Slashdot Mirror


Robo-Chefs and Fashion-Bots On Show In Tokyo

avishere writes "The International Robot Exhibition kicked off this week in Tokyo, unveiling the latest whirring and buzzing inventions from 192 companies and 64 organizations from at home and abroad — and bringing humanity another step closer to irrelevance. Among the humanoid cavalcade was a prototype robo-chef, showing off its cooking and cutting skills, along with robots to play with your children, model clothes, and search for disaster victims. There was also one made almost exclusively of cardboard. The exhibition — which opened with a human-like robot called Nextage cutting the ribbon — runs until Saturday."

8 of 35 comments (clear)

  1. Robotic games by st0nes · · Score: 2, Informative

    These guys are there. This thing is really ice-cool. http://www.roboni-i.com/

    --
    Tempora mutantur, nos et mutamur in illis
    1. Re:Robotic games by Kagetsuki · · Score: 3, Insightful

      Two ways that could go: 1. holiday sales hit leading the company to a temporary jump in sales, then an extended period of poor sales ending in purchase of company assets and dissolution by a major toy company. 2. Immediate and total crushing failure.

      I'm really not trying to be too negative, the robot itself doesn't seem bad... but they don't really show any of that autonomous navigation they claim and what they do show is an uninteresting looking on-line game and a few remote-control games that have been done before; RC laser tag and RC obstacle course/ball carrying games. I owned a set of laser tag "tanks" as a kid and they were great if you had enough cardboard to make a little battlezone style world in your room, but they were also probably a third the size of these things.

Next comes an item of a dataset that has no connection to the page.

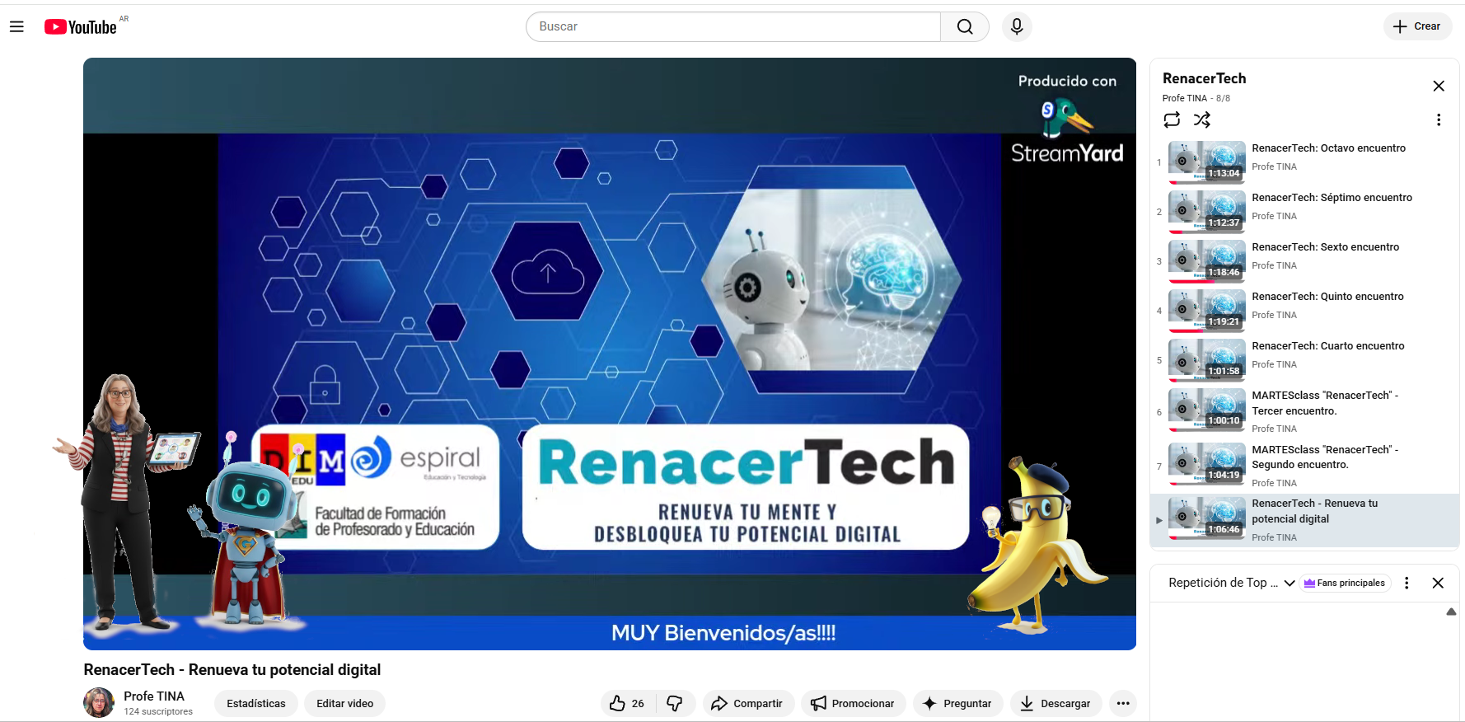Open more actions three-dot menu below video
Image resolution: width=1465 pixels, height=722 pixels.
[x=1122, y=703]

  2. Re:Do not confuse by MichaelSmith · · Score: 3, Funny

    ...showing off its cooking and cutting skills, along with robots to play with your children...

    Not the best choice of sentence structure there.

    Its a good idea to be wary of AIs with built in process optimisation.

  3. Bummer! by Undead+NDR · · Score: 2, Funny

    The robo-chef doesn't wear a chef hat.

  4. Re:Most disturbing robot by spintriae · · Score: 2, Funny

    I'm more curious as to what those mammaries are for.

  5. Re:192 companies and 64 organisations by MichaelSmith · · Score: 2, Funny

    do they choose these numbers for a reason?

    Robots would. Just like we would choose 100 companies and 10 organisations.

  6. Re:Most disturbing robot by Mark_in_Brazil · · Score: 3, Funny

    GP:

    . Its something about they way she is flicking her left finger. I wonder what it is for?

    PP:

    I'm more curious as to what those mammaries are for.

    Those are the robot's eyes. Scientists have found that men will make better eye contact with the robot that way, which facilitates reading their facial expressions.

    --
    "It is nice to know that the computer understands the problem. But I would like to understand it too." --Eugene Wigner
  7. Re:Most disturbing robot by Ralph+Spoilsport · · Score: 3, Interesting
    I'm more curious as to what those mammaries are for.

    It's a tradition in Robotmaking - viz Maria from Metropolis.

    Men build sexually arousing robots - mythologically it goes back to Pygmalion and Galatea.

    When men pretend to be robots, it just comes off as ridiculous.

    --
    Shoes for Industry. Shoes for the Dead.